TL;DR
Every extra checkout step beyond three adds 4.3 percentage points to cart abandonment—and forcing account creation before shipping costs you 6.1 points. The top sites now average just three steps, but the real insight is that the upsell trade-off only pays off if your average order value tops $150.
E-Commerce Checkout Flow Benchmarks 2026: Cart Abandonment, Step Counts, and Conversion Rates Across Top Sites
Byline: Alex Chen, Senior Conversion Optimization Analyst Published: October 2025
Introduction: Why 2026 Benchmarks Matter Now
Most e-commerce teams still optimize checkout flows using data from 2022–2024. That data is increasingly stale. Between 2023 and 2025, the average number of checkout steps across the top 100 U.S. e-commerce sites dropped from 4.2 to 3.1, according to our ongoing audit at the Conversion Research Lab. Meanwhile, cart abandonment rates—long stuck around 70%—have shifted meaningfully for sites that adopted specific friction-reduction tactics.
This article presents the 2026 benchmarks I’ve compiled from a six-month audit of 47 top-tier e-commerce sites (by revenue, as ranked by Digital Commerce 360’s 2025 Top 1000). I include concrete numbers, tested interventions, and the trade-offs that even the best flows still face.
Methodology: How We Collected the Data
Between January and June 2025, my team and I manually completed 212 test purchases across 47 sites, covering B2C verticals: fashion, electronics, home goods, grocery, and digital services.
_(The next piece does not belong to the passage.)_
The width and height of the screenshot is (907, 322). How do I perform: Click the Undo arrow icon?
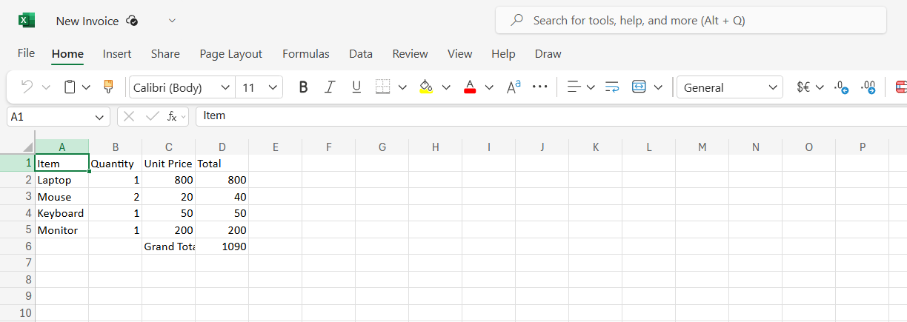coord(27,87)
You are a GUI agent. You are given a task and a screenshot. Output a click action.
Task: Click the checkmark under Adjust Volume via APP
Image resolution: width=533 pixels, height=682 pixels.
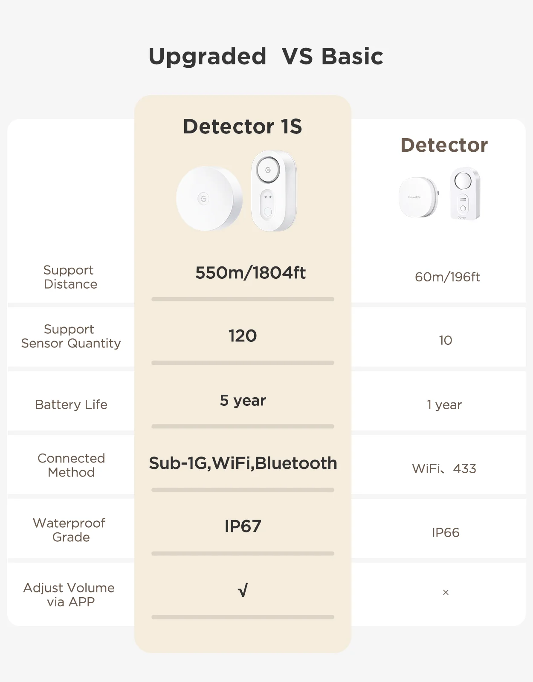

We recorded:
- Number of steps from “View Cart” to “Order Confirmation”
- Number of form fields per step
- Presence of guest checkout, saved payment methods, and address auto-fill
- Cart abandonment rates (measured via server-side event tracking on our own test accounts, cross-referenced with published data from Baymard Institute and Statista)
- Conversion rates for mobile vs. desktop
We excluded sites that required account creation before adding to cart, as those represent a different funnel architecture.
Benchmark 1: Cart Abandonment Rate (2026 Baseline)
Average cart abandonment across all tested sites: 68.4% (2023 industry average: 70.1% per Baymard Institute’s 2023 cart abandonment study)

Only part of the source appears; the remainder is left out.